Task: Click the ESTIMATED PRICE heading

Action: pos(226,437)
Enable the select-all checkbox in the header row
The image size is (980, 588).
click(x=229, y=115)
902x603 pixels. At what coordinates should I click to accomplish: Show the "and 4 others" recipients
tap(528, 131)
---
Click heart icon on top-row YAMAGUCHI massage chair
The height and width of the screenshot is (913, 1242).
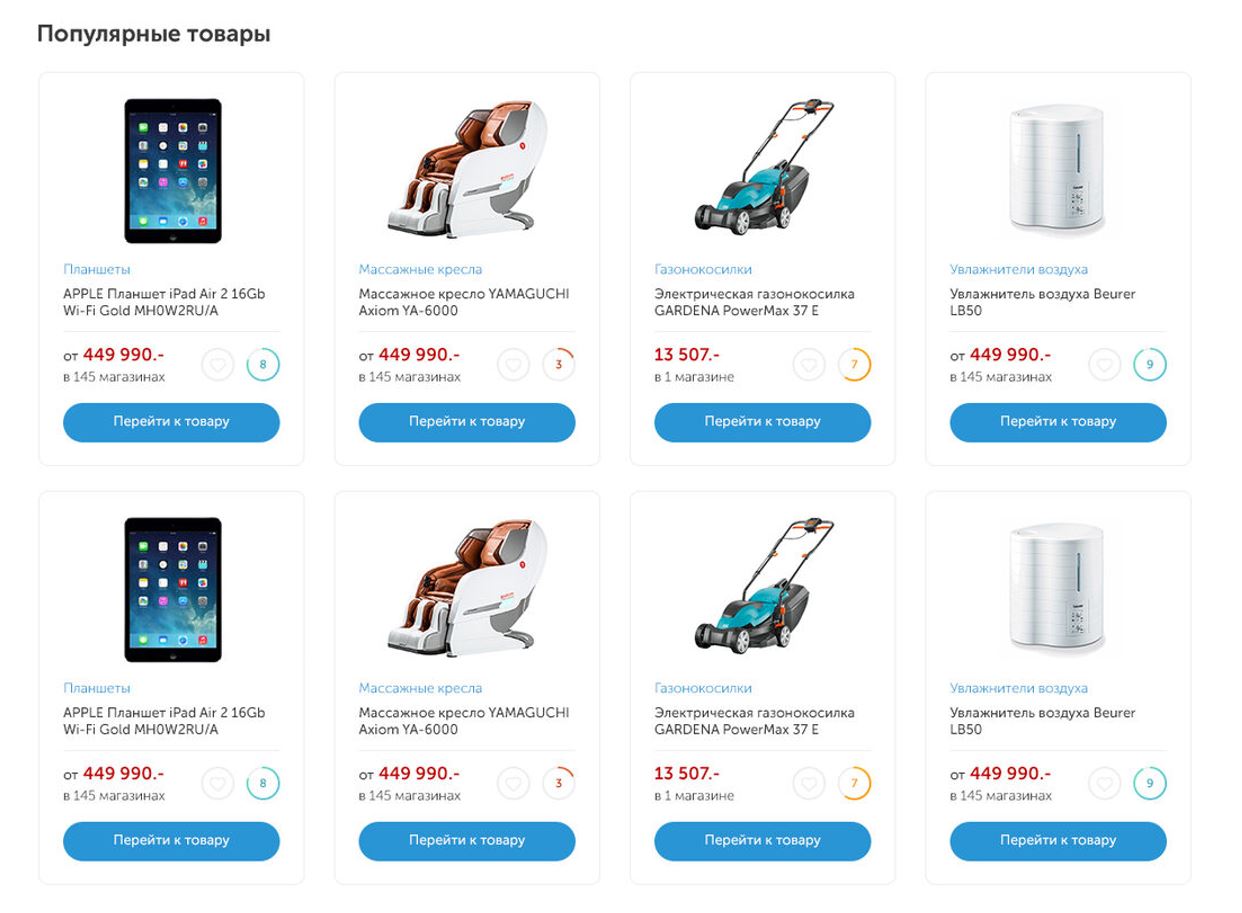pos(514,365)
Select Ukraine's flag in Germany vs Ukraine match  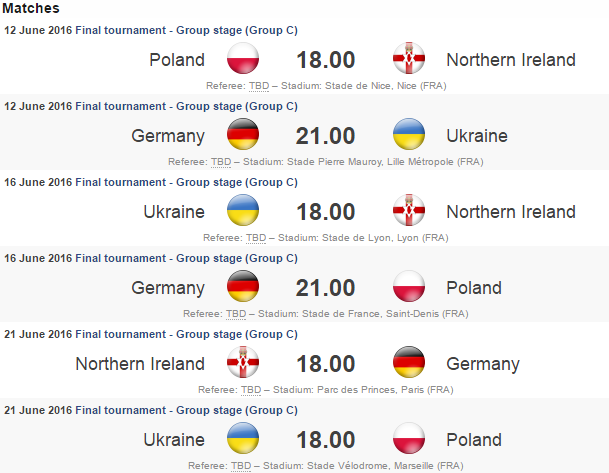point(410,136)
---
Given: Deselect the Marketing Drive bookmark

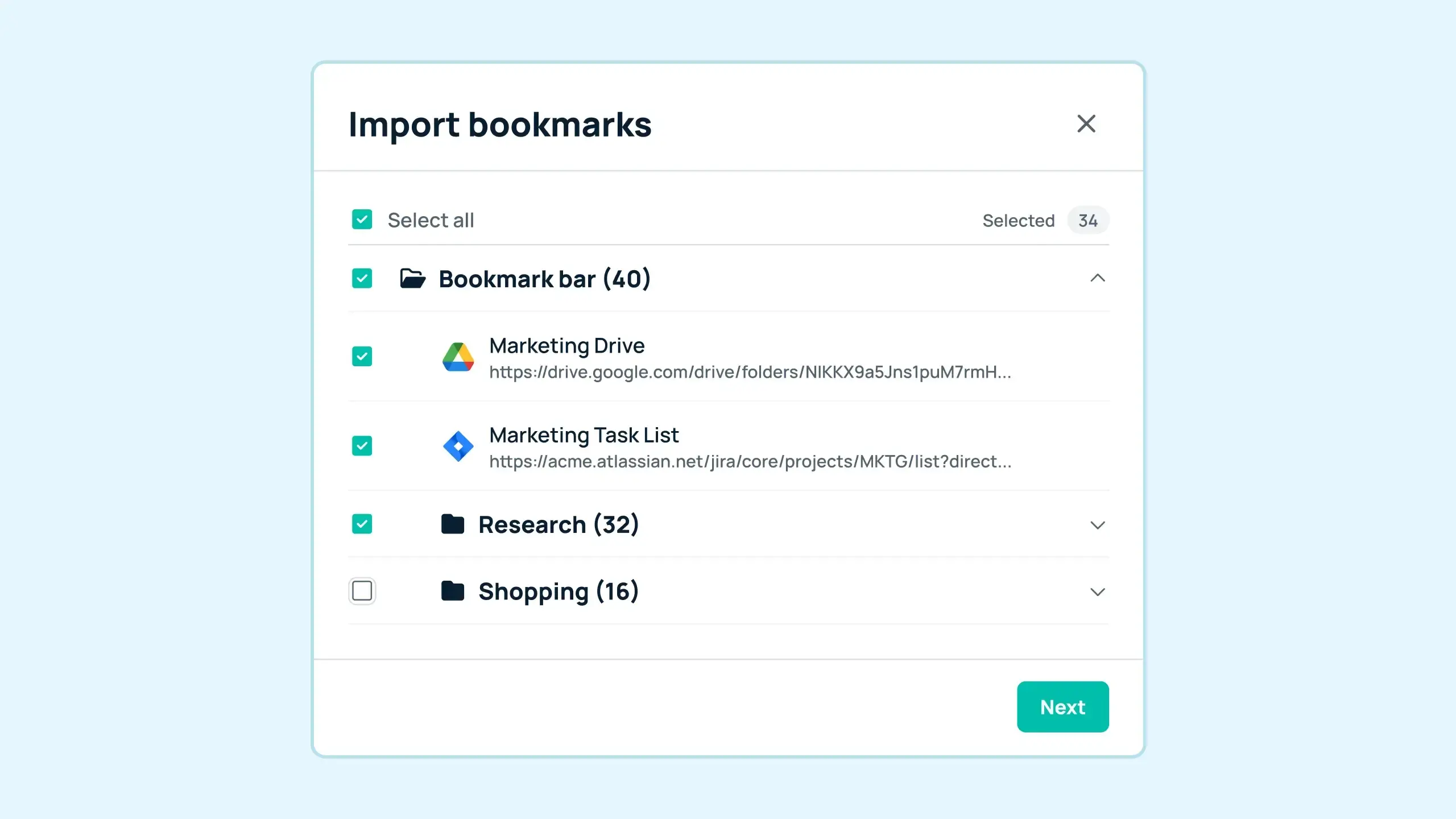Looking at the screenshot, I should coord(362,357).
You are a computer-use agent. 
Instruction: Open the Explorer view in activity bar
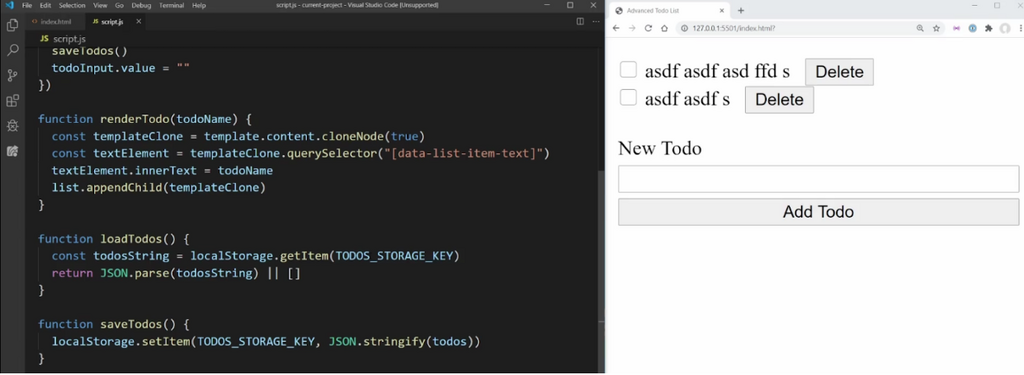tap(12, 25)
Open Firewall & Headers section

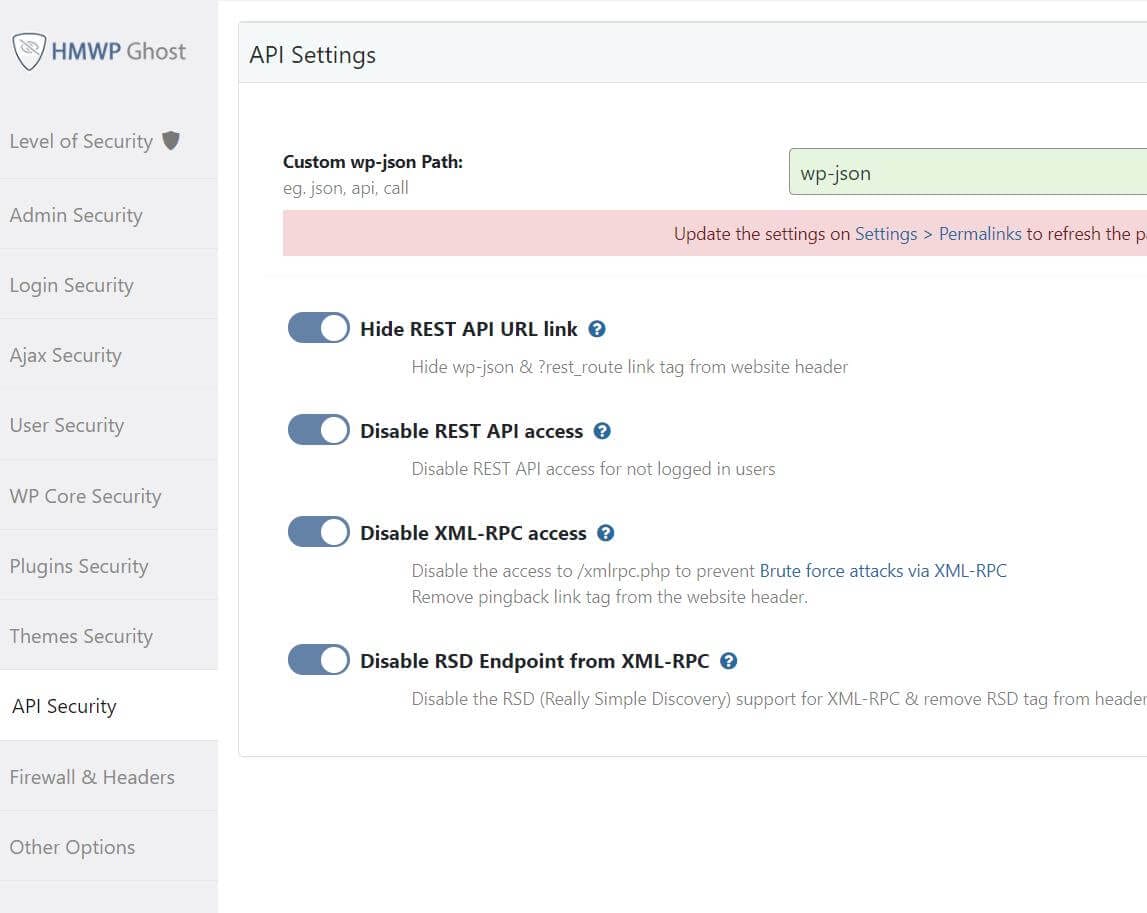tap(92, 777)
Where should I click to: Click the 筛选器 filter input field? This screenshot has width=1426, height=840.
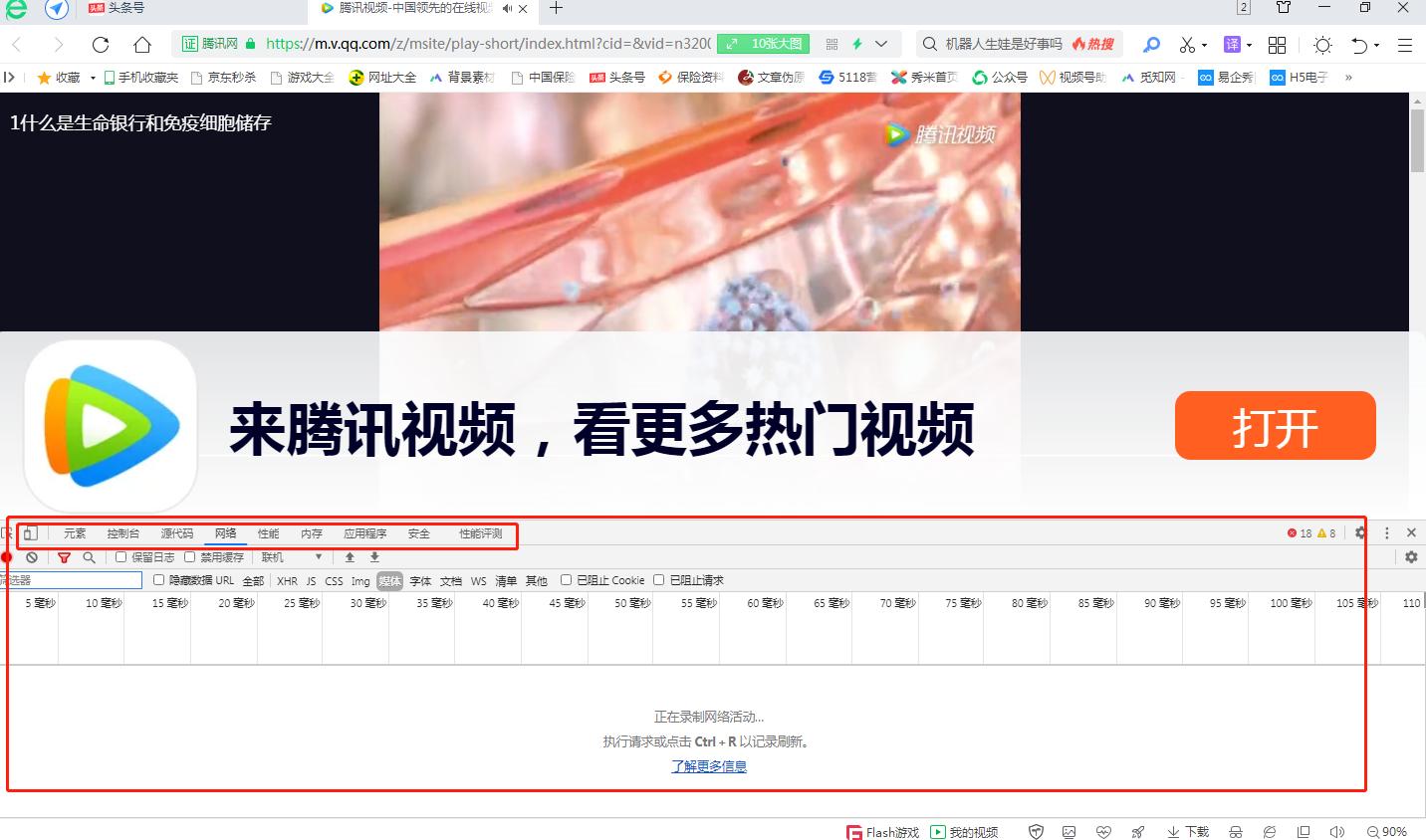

Stated exercise: Output the rows again verbatim, starting with the line containing "Task: Click the ESTIMATED PRICE heading" and continuing through the line containing "tap(528, 131)", including both of those lines.

Answer to the problem:
Task: Click the ESTIMATED PRICE heading

Action: pos(226,437)
Enable the select-all checkbox in the header row
The image size is (980, 588).
click(x=229, y=115)
902x603 pixels. At what coordinates should I click to accomplish: Show the "and 4 others" recipients
tap(528, 131)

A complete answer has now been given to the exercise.